Autophagy, inflammation and neurodegenerative disease

Abstract

Autophagy is emerging as a central regulator of cellular health and disease and, in the central nervous system (CNS), this homeostatic process appears to influence synaptic growth and plasticity. Herein, we review the evidence that dysregulation of autophagy may contribute to several neurodegenerative diseases of the CNS. Up-regulation of autophagy may prevent, delay or ameliorate at least some of these disorders, and - based on recent findings from our laboratory - we speculate that this goal may be achieved using a safe, simple and inexpensive approach.

© 2010 The Authors. European Journal of Neuroscience © 2010 Federation of European Neuroscience Societies and Blackwell Publishing Ltd.

Figures

Figure 1. Summary of proposed mechanism of HIV-mediated neurodegeneration

HIV-infected cells, in particular infected monocytes/macrophages and CD4+ T cells, enter the CNS by crossing the blood-brain barrier in a process termed diapedesis (A). The introduction of infection into the CNS leads to the activation of microglia, either directly (by infection, B) or indirectly (C). These activated microglia produce a variety of cytokines and chemokines (D) with pleiotropic effects, including the activation of astrocytes (E). This leads to an increase in astrocyte abundance (astrocytosis) but, despite the increase in cell numbers, there is a decrease in a key astrocytic function: the resorption of glutamate (F). The increase in extracellular glutamate, acting via the N-methyl-D-aspartic acid (NMDA) receptor, can produce an excessive influx of Ca2+ into neurons (G) with consequent free-radical formation (H), leading to Ca2+ excitotoxicity (Berliocchi et al., 2007). In addition, viral proteins shed from infected microglia (I) may have neurotoxic effects that can be indirect (acting via astrocytes, J) or direct (K). ROS formation also activates intracellular calpain and, as described in the text, this causes a marked disruption of neuronal autophagy, with a reduction in the abundance of autophagosomes in neurites (L). This, in turn, leads to an increase in intra-neuronal protein aggregates (M) and neurodegeneration (N).

Figure 2. Proposed interactions between inflammation, Ca2+ excitotoxicity, and autophagy in a non-infectious neurodegenerative disease

During MS, lymphocytes infiltrate into the brain and recognize their antigen, usually myelin-derived antigen presented by an APC (A). These activated T cells then release pro-inflammatory cytokines that act on oligodendrocytes (B), leading to the demyelination that is a hallmark of the disease. This diagram focuses mainly on other events that may be involved in MS neurodegeneration. Atg5 is an important component of the autophagy pathway, and its cleavage can switch a cell’s fate from autophagy (and survival) to apoptosis (and death) (Yousefi et al., 2006). In our recent paper (Alirezaei et al., 2009) we showed that peripheral blood CD4+ T cells of some MS patients contained an elevated level of Atg5, leading us to speculate that these potentially-pathogenic cells may have prolonged lifespans (C). B cells and plasma cells, too, have been implicated in MS (D). The pro-inflammatory mediators that are released by activated lymphocytes and / or microglia (E) can activate astrocytes (F), reducing their capacity of resorb glutamate (G). The resulting increase in extracellular glutamate triggers AMPA receptors (H) which leads to an influx of Ca2+ into the neurons (Williams et al., 2008). This initiates a cascade of events including damage to mitochondria (I), an increase in ROS (J), activation of caspases and calpain, and a decrease in number of neurite autophagosomes (K). The ultimate outcome is neurodegeneration (L).
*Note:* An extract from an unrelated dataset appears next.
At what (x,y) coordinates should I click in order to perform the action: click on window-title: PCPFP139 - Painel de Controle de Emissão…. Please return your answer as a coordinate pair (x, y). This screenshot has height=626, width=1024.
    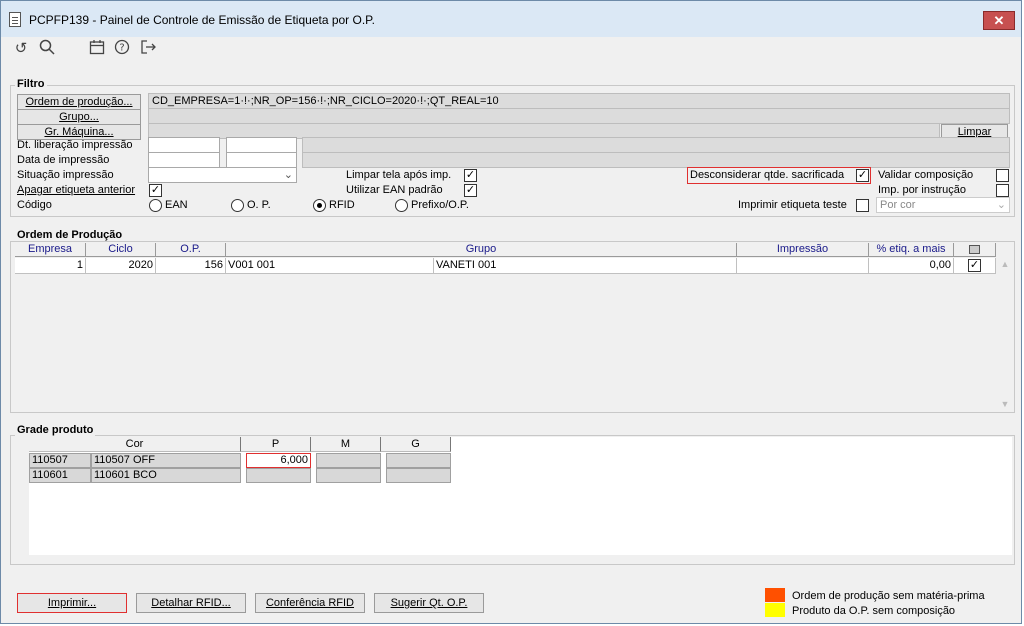
    Looking at the image, I should click on (202, 20).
Figure 3. Food restriction induces autophagy in cortical neurons and Purkinje cells

Panel A. Autophagosomes (bright green punctae) in cortical neurons (left) and Purkinje cells (right) of GFP-LC3 mice after 48 hrs of food restriction. Panel B. Images of cerebellar sections stained with an antibody specific for phospho-S6RP (red), a protein whose abundance varies directly with mTOR activity, and inversely with autophagy. GFP-LC3, which is expressed at high levels in Purkinje cells, is shown in green and nuclei are stained with Hoechst dye (blue). Purkinje neurons in a normal fed animal (left) have high mTOR activity (indicating low autophagy) while cells in the 48 hrs food-restricted animal (right) have low mTOR activity (and, thus, a highly active autophagy pathway). Images were generated using Imaris software, blended mode (Bitplane, Inc). Panel C. A transmission electron microscope image of a single Purkinje cell from a 48 hour food-restricted mouse is shown. Autophagosomes are enclosed in colored boxes, and a higher-magnification image of each is provided.